The course is part of these learning paths
BigQuery is Google's incredibly fast, secure, and surprisingly inexpensive data warehouse, but there are ways to make it even faster, cheaper, and more secure.
Here are some examples of what you will learn in this course:
- BigQuery can process billions of rows in seconds, but only if you break the rules of relational database design.
- If you are analyzing relatively small amounts of data, then your queries won’t cost very much, but if you regularly analyze huge datasets, then your costs can add up quickly. However, with a few adjustments to how you store your data in BigQuery, you can run queries for a fraction of the cost.
- To give you the flexibility to implement fine-grained security, BigQuery has several layers of access control capabilities, but they can be confusing, so I’ll show you which ones to use to meet your organization’s requirements.
This is a hands-on course where you can follow along with the demos using your own Google Cloud account or a trial account.
- Reduce your BigQuery costs by reducing the amount of data processed by your queries
- Create, load, and query partitioned tables for daily time-series data
- Speed up your queries by using denormalized data structures, with or without nested repeated fields
- Implement fine-grained access control using roles and authorized views
- Database administrators
- Anyone who wants to learn how to get the most out of Google BigQuery
To get the most out of this course, you should already have some experience with BigQuery. If you don’t, then please take Introduction to Google BigQuery first.
The GitHub repository for this course can be found at https://github.com/cloudacademy/optimizing-bigquery/.
Now you know how to reduce the amount of data BigQuery processes, which will reduce your costs, but it won’t necessarily reduce how long it takes your queries to run. There are different strategies for doing that, but we might have to break some database structure rules.
One of the core principles of good schema design is normalization, which is basically to remove redundancy from data. Some of you are probably saying, “That’s a dramatic oversimplification of the concept, and removing redundancy is more of a result of normalizing data.” You’re right, of course, but for our purposes here, the lack of redundancy is what matters. I should mention, though, that not only does normalization reduce the amount of space taken up by the data, but it also improves data integrity, because if the same information is stored in multiple places, you could end up with inconsistencies between the copies.
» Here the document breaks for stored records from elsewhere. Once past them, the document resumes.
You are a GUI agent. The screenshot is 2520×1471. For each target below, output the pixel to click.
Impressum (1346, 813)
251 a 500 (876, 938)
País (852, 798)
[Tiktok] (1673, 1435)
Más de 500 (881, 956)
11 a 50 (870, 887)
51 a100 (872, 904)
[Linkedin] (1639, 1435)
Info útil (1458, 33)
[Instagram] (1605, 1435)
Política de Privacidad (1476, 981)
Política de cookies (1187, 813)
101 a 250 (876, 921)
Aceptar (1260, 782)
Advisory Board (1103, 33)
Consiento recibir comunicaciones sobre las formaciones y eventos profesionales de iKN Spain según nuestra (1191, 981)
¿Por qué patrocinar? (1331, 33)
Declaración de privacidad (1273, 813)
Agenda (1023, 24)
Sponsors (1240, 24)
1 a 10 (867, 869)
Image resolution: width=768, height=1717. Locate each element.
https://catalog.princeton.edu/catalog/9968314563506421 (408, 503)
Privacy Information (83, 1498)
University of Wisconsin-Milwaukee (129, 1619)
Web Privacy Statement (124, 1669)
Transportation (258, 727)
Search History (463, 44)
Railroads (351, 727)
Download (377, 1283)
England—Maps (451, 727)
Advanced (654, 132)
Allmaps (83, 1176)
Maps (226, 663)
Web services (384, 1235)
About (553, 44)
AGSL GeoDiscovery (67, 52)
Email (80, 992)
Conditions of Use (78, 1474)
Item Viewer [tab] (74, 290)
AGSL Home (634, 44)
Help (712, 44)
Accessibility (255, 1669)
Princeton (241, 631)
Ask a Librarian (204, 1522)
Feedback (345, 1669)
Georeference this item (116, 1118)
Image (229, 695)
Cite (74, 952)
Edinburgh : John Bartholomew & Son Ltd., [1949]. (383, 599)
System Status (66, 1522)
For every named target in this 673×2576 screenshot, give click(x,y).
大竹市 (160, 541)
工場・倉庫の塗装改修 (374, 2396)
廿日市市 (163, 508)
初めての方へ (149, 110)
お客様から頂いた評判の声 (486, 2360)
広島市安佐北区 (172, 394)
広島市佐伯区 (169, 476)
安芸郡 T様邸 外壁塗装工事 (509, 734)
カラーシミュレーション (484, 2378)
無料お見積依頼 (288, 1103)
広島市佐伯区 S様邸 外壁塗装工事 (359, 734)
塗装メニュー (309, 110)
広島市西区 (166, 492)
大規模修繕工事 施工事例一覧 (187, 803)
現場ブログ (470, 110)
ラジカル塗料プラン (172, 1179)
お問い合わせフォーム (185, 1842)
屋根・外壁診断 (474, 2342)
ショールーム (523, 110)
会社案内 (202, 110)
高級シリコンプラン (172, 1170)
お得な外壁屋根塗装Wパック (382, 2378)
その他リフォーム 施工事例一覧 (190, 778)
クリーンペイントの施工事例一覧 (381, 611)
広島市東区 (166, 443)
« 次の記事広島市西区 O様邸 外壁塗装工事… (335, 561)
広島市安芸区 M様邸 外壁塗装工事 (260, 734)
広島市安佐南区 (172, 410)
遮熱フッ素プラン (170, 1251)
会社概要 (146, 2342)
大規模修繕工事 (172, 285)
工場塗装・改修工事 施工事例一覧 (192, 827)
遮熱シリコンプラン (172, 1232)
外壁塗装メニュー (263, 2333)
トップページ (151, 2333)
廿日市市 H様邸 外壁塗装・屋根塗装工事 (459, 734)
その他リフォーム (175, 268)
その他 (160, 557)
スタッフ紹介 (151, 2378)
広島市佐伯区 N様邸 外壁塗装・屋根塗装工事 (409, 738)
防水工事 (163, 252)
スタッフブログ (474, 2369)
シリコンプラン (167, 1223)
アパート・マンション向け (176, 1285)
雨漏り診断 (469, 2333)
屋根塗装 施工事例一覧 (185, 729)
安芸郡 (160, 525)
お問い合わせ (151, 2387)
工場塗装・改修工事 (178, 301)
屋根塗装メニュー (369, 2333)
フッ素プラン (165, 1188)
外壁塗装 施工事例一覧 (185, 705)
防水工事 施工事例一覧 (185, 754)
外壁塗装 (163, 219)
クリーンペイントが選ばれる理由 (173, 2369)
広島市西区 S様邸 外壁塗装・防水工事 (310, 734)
Having said all that, in BigQuery, you may want to do the unthinkable and denormalize your data and add redundancy into it. Why would you do that? Well, because it can make your queries much faster, and because the downsides of having redundant data are not a problem for what we’re doing. First, data integrity is not an issue because BigQuery isn’t a transaction processing system. We’re just using it for reporting, not for recording transactions, so we’re not going to create inconsistencies in the data, since we’re not going to modify the data at all.
Second, the extra cost associated with storing and querying extra copies of data is often outweighed by the much faster query times. Why does denormalization make queries so much faster? Because when you query a normalized database, you will often have to join multiple tables together, but joining tables is a very time-consuming operation. It’s not very noticeable when the tables are small, but as the tables get larger, the time required to join them increases exponentially.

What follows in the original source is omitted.